# odd and possibly unappealing smelling scents



## bighedz (Apr 20, 2012)

Are there any suppliers of scents that aren't necessarily appealing?  I make novelty soaps and some of my customers want the scent to match the soap and they have no intention of using it for washing, but use it more as a gag or gift.  The scents would be things like a coppery smell, sweat, etc.  Things that you wouldn't really want to put on your body.  Now, don't get me wrong, some of my customers do like the authentic smells like jasmine and rose which I am currently using, but a minority of them are wanting the soap smell to fit the soap so to speak.  I am willing to mix my own fragrances to achieve this goal, but don't really know where to start in that regard.  

   thank you


----------



## Genny (Apr 20, 2012)

Natures Garden Candles has a lot of weird fragrance oils.  
Sahara's Supplies on Etsy also sells a lot of weird/gross sounding fragrance oils.


----------



## bighedz (Apr 20, 2012)

Thanks for the response!  Do you happen to have a link to Sahara's Supplies on Etsy?  I searched on Etsy and didn't match anything.


----------



## VanessaP (Apr 20, 2012)

Etsy's search defaults to handmade.
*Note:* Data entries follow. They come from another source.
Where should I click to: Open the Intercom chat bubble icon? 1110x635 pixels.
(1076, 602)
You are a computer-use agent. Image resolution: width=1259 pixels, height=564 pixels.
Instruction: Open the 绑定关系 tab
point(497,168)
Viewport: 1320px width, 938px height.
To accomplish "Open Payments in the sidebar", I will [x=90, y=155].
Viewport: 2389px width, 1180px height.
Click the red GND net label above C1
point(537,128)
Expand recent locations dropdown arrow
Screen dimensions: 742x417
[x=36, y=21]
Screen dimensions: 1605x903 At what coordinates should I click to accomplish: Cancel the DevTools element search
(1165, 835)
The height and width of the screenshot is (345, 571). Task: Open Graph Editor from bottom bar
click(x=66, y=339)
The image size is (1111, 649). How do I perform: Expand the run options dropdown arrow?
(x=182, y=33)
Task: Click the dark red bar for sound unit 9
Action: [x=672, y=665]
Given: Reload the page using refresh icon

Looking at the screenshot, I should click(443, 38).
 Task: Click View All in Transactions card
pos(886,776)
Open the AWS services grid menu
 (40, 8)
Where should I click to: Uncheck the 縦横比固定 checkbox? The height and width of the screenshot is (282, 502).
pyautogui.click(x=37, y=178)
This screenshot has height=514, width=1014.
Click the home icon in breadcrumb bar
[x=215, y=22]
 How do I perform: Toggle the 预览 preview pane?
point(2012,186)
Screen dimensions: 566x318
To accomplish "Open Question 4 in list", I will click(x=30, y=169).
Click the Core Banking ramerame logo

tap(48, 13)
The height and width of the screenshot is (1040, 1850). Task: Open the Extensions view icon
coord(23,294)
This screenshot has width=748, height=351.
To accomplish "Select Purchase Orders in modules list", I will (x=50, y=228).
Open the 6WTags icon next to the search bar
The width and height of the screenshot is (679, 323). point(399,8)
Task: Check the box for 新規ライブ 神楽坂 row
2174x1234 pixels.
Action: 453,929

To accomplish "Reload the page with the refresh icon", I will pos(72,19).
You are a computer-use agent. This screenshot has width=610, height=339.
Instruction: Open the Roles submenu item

I switched to Supplies and found it.

http://www.etsy.com/shop/SaharasSupplies


----------



## Genny (Apr 20, 2012)

VanessaP said:
			
		

> Etsy's search defaults to handmade. I switched to Supplies and found it.
> 
> http://www.etsy.com/shop/SaharasSupplies



Oops, yeah, I forgot to mention that it was under supplies.


----------



## lauramw71 (Apr 20, 2012)

Saveonscents has quite a few novelty fragrances also.  And some quite odd ones at that!  lol
www.saveonscents.com is the link


----------



## jenn624 (Apr 20, 2012)

I have 2oz of bacon and 4oz of firewood I'd sell you lol  :wink:


----------